IBM will deliver the new service aimed at speeding up transaction processing times

LONDON: Dubai has partnered with technology giant IBM to launch the first government-backed blockchain platform in the Middle East, with the aim of digitizing the provision of day-to-day services for the emirate’s residents and businesses.

The platform is part of the government’s Smart Dubai initiative  to use technology to improve happiness and ensure government services are paperless by 2021.

Blockchain technology promises to speed up transaction processing times, for example making it quicker and easier to pay water bills or apply for business licenses.

The IBM-powered system will process transactions through the IBM Cloud environment, enabling organizations to keep their data in-country and lower costs by conducting transactions locally.

“Dubai has been a pioneer in blockchain technology since its inception, while other major cities around the world were reluctant to embrace it for city-wide implementation,” said Aisha Bin Bishr, director-general of the Smart Dubai Office.

“The Dubai Blockchain Strategy set a clear path for the emirate to have the world’s first fully digitized government by 2021,” she said.

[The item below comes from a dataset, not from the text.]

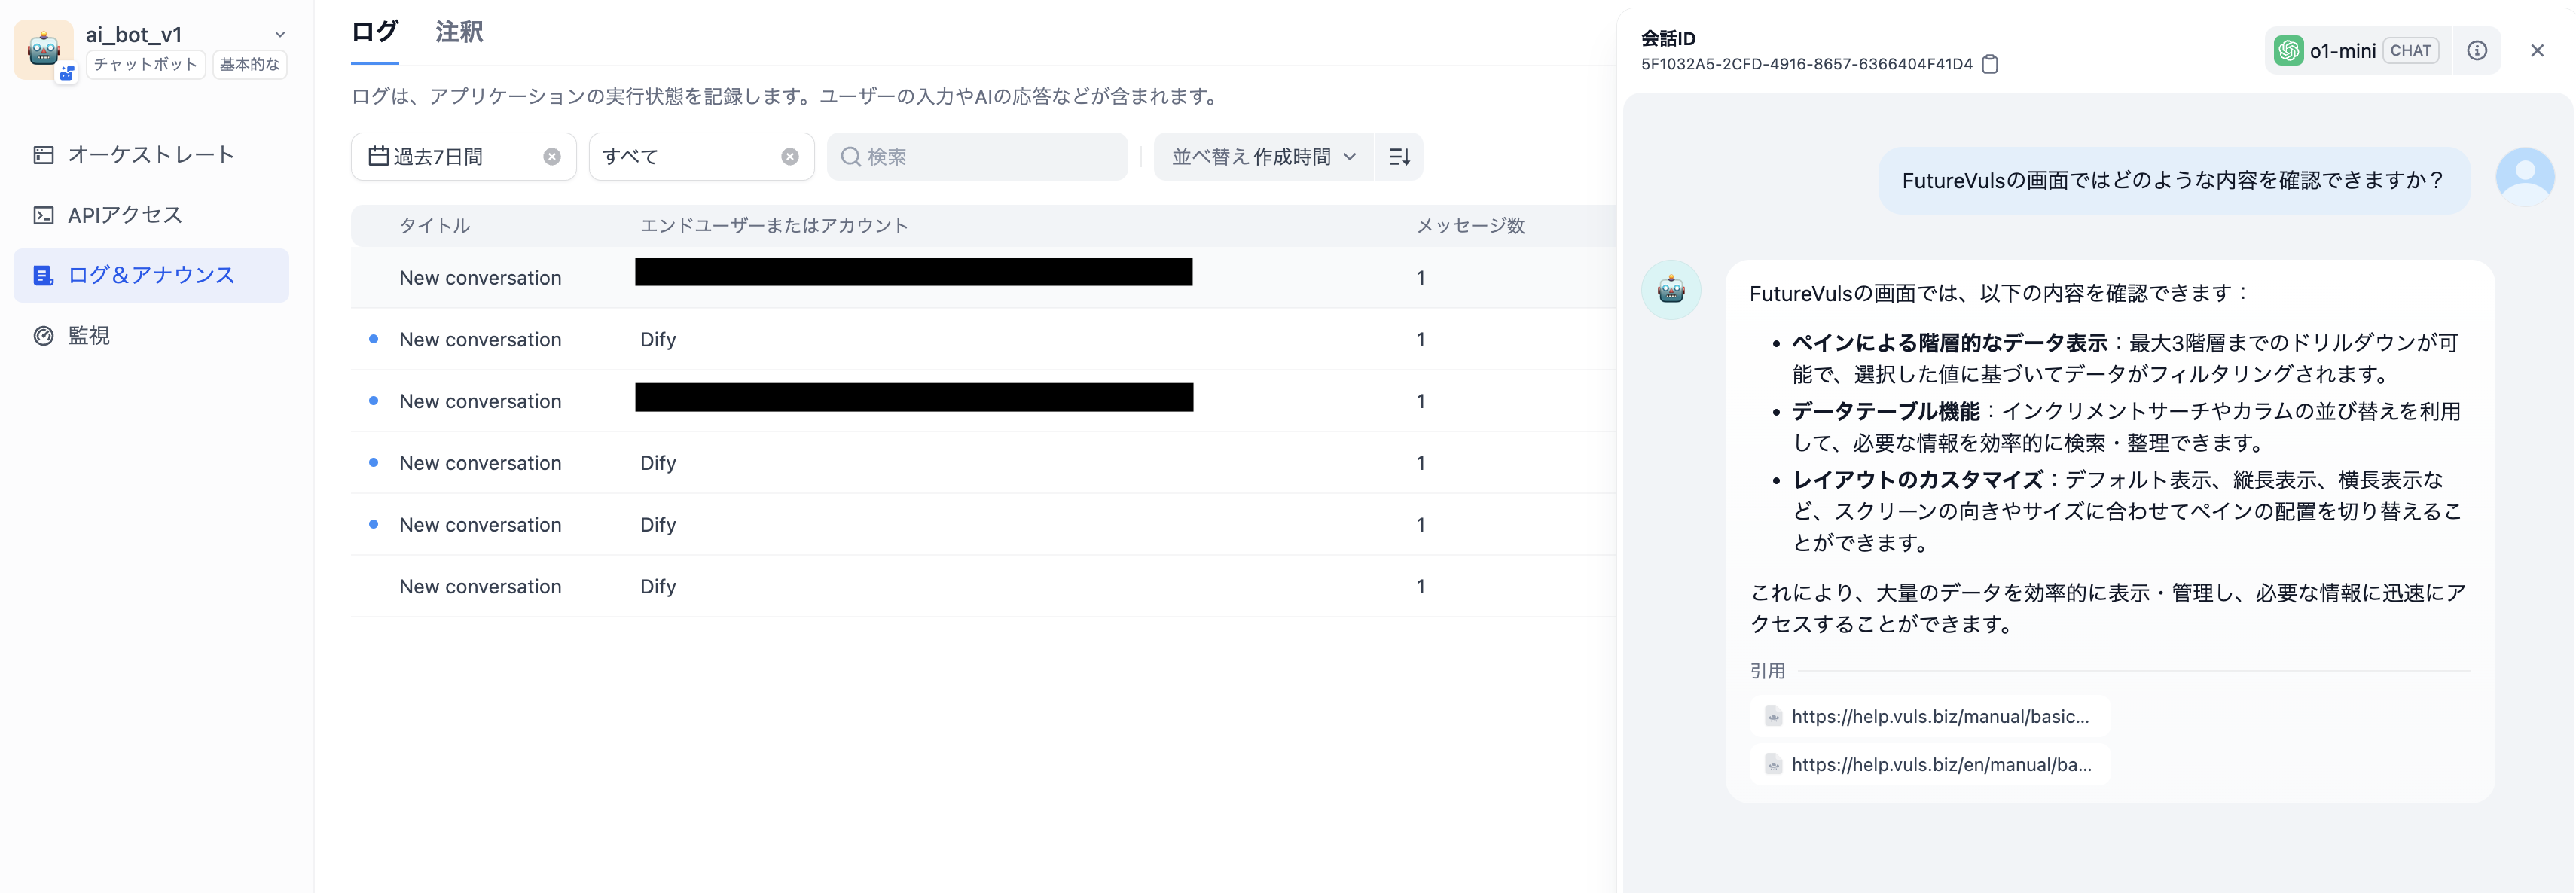Clear the すべて filter selection
The width and height of the screenshot is (2576, 893).
pyautogui.click(x=790, y=157)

In the last few years Dubai has launched various proof-of-concept and pilot blockchain initiatives across different government agencies including roads and transport, energy, health and education, said Amr Refaat, general manager at IBM Middle East and Pakistan.

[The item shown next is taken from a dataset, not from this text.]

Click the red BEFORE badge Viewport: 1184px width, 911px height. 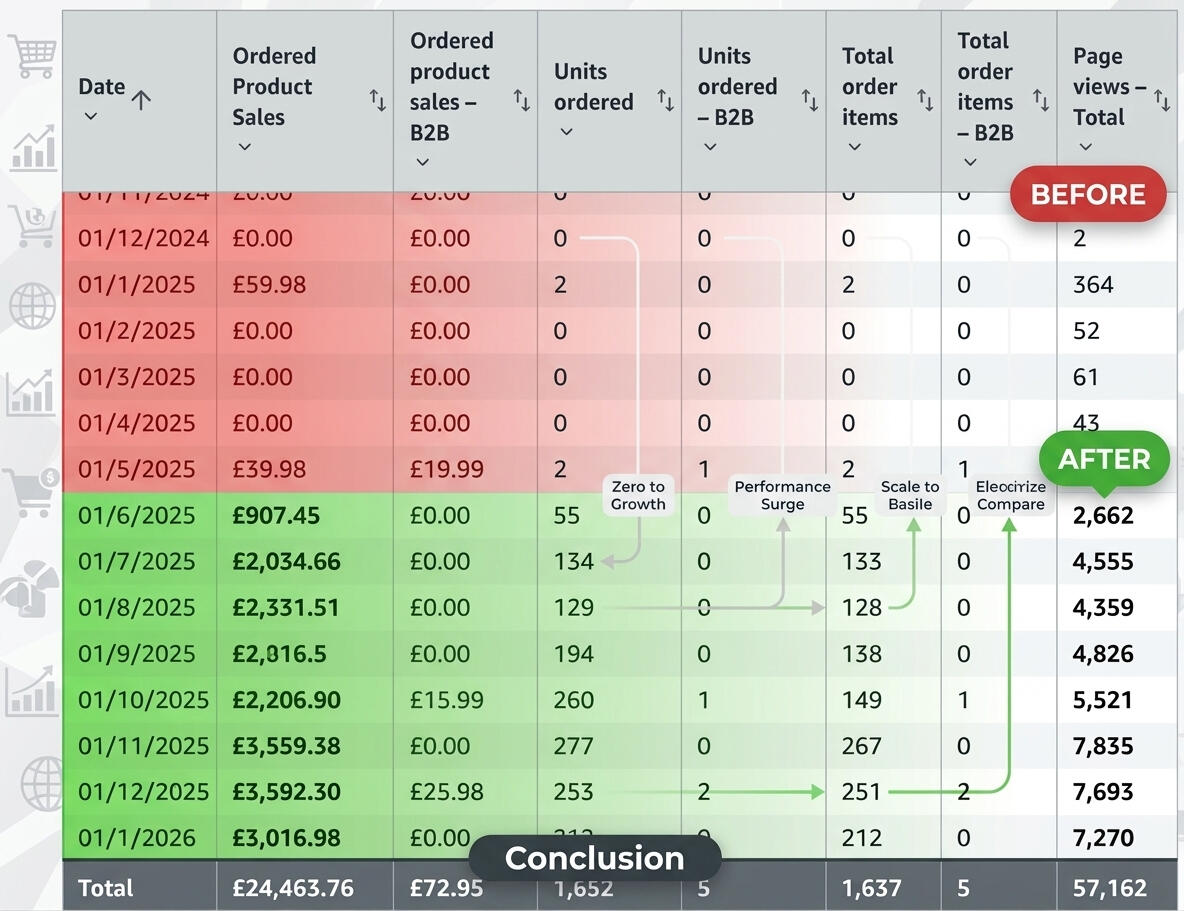click(1088, 194)
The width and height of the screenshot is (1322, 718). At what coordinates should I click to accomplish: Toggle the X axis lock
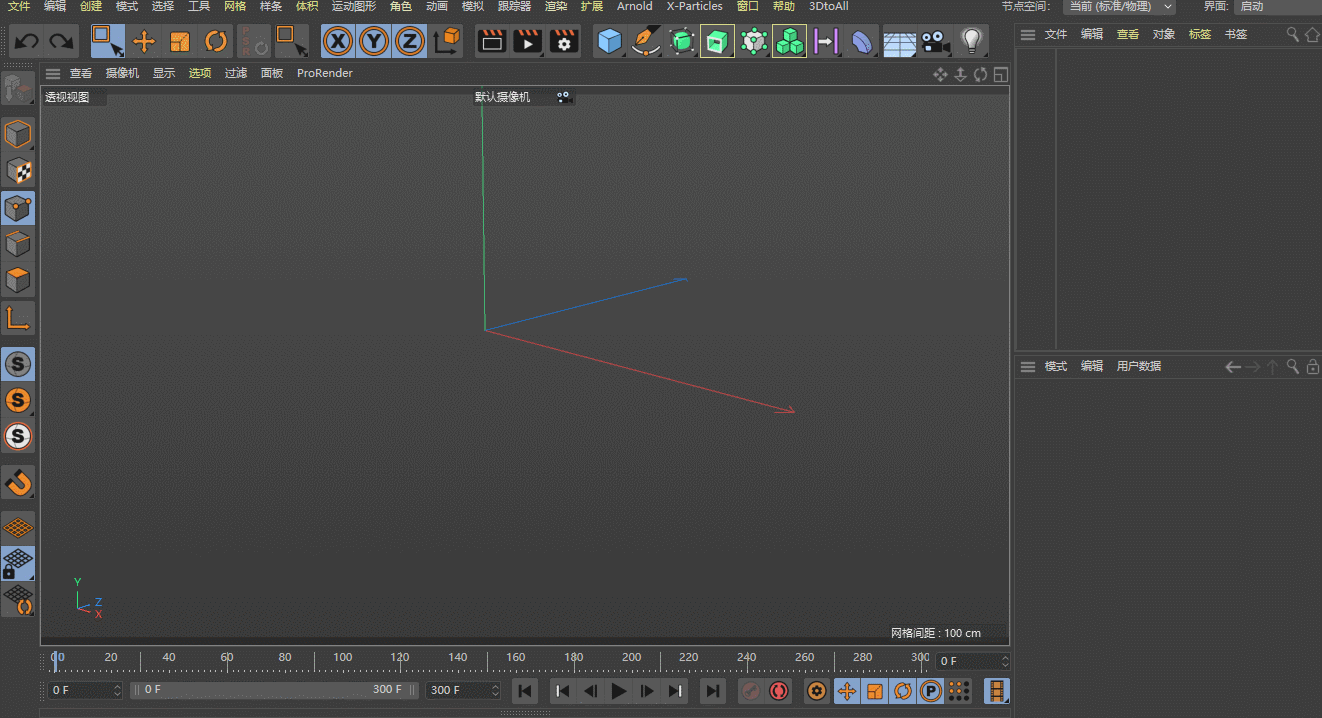click(x=339, y=41)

“Through the new service, these organizations will have the ability to transition their blockchain developments into full-scale production,” he said.

The first project to be launched on the new platform will be the “Dubai Pay Blockchain Settlement and Reconciliation System.”

This allows government entities to conduct transactions with other official bodies, banks or financial institutions in real-time rather than the 45 or so days it used to take to process payments. Previously department of finance staff had to go through payments collected via various portals to manually reconcile and settle them.

The Dubai Electricity and Water Authority (DEWA) and the Knowledge and Human Development Authority were the first government agencies to trial this system.

IBM has also recently worked with Dubai’s Department of Economic Development (DED) to launch its unified corporate registry using IBM Blockchain, said Refaat.

“The aim of the registry is to digitize the process of issuing business licenses and exchanging commerce information for business owners, investors, entrepreneurs and startups, enabling them to conduct transactions digitally in real-time and in a trusted and secure environment,” he said.

“We have also worked with Dubai Airport Freezone Authority (DAFZA) to transform and automate the freezone commercial licensing and renewal process.

“Through IBM Blockchain, they can manage digital blockchain transactions and accurately and quickly verify documents, enabling businesses to establish operations in the UAE in a time efficient manner,” he said.

Adopting blockchain technology could save Dubai 5.5 billion dirhams ($1.17 billion) a year in document processing costs alone, according to Smart Dubai’s website.

The emirate is aiming to become the “global benchmark” for the city-wide implementation of blockchain services, the government body said.